METR 104:
Our Dynamic Weather
Lab Exploration #2:
Solar Radiation & Temperature
Part III: The Weather
Complicates Things
Dr. Dave Dempsey
Dr. Oswaldo Garcia
& Denise Balukas
Dept. of Geosciences
SFSU, Fall 2012

(5 points)
(Lab Section 1: Wed., Oct. 3; Lab Section 2: Friday, Oct. 5)

Learning Objectives. After completing this activity, you should be able to: Materials Needed. To complete this activity, you will need:

I. Introduction. As noted in Lab #2, Part II, forecasting temperature is one of the most common and useful aspects of weather forecasting. Modern professional weather forecasters typically do it by starting with current and recent observations of weather conditions and applying their understanding of the underlying physical causes of temperature change in a largely quantitative way, to estimate near-future changes in temperature from current conditions. Our intuition is that the sun plays a central (though not the only) role in causing daily temperature variations, as we began to explore in Parts I and II of Lab #2. However, the effect of the sun can in turn be modified or otherwise affected by other aspects of the weather, as the observations presented in this lab should begin to suggest.

II. Instructions. Respond in writing to the questions posed below. Turn in your responses at the end of lab.

Solar radiation and temperature: a complication

    1. Dealing with missing data. Examine the two, 24-hour, back-to-back meteograms for Boulder/Jefferson County Airport (KBJC), Colorado, recorded on April 23 and 24, 2005, linked below:

      Note the missing observations on both meteogrms. In 2005, observations at KBJC were recorded by a human observer, and the airport didn't operate at night, so there were no observations recorded at night. To get a sense of what the temperature might have been doing over the full 48-hour period, we might examine the two, 24-hour meteograms for Denver International Airport (KDEN) recorded at the same time, below. KDEN is perhaps 30-40 miles away from KBJC.

      Considering just the broader aspects of the daytime temperture patterns at KDEN and KBJC and not the small details, do you think that the basic temperature pattern at KDEN is similar to that at KBJC over these two days? (If not, why not?)

      (If they are similar enough, we can use KDEN observations as a substitute for KBJC for some purposes.)

    2. Patterns of observed temperature. Describe the 24-hour temperature pattern at KDEN on each day. How do the temperature patterns differ?

      (In your description, use local standard times, not UTC. KDEN is in the Mountain time zone, which is 7 hours behind UTC.)

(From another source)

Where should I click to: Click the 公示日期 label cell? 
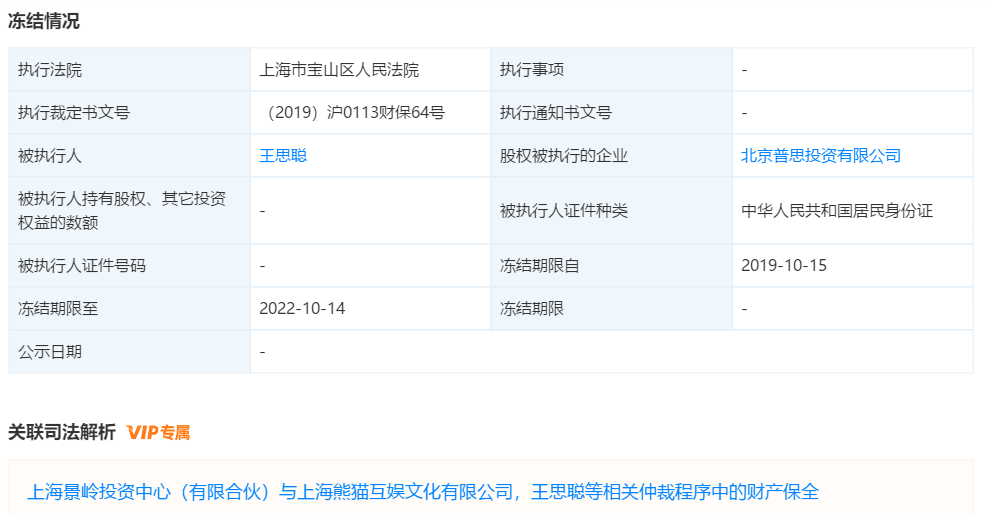coord(50,352)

    3. Possible explanation(s) for changes in the daily temperature cycle. What other information on the two KDEN meteograms might offer insight that might help explain the differences betwen the two days? Why do you think so?

    4. Refer to the accompanying graph showing plots of one-hour average insolation vs. time (1) at the top of the atmosphere and (2) at the earth's surface, observed at Golden, Colorado on the same two days covered by the meteograms above. Golden, CO is perhaps 10 miles or so away from the Boulder/Jefferson County Airport.

      1. Patterns of observed insolation. For each day, describe the insolation patterns at the top of the atmosphere and at the earth's surface, and compare the patterns on the two days. In particular, how do they differ?

        (Again, use local standard time in your descriptions.)

      2. Possible explanation(s) for the change in observed insolation. There is no noticeable difference in insolation at the top of the atmosphere on the two days, so differences in insolation at the top of the atmosphere cannot account for the differences in insolation at the surface. What weather information on the KDEN meteograms might offer insight to help explain the difference in insolation at the earth's surface? Why do you think so?

        (Be specific about the observations that you think might help, and why. Note that air temperature by itself has no significant affect on insolation, so air temperature is not going to help here.)

      3. More complete possible explanation(s) for the change in the daily temperature cycle. Combine your answers to Questions (3) and (4)(b) above to offer a more complete and better supported possible explanation for the observed change in daily temperature cycle than your response to Question (3) alone can offer.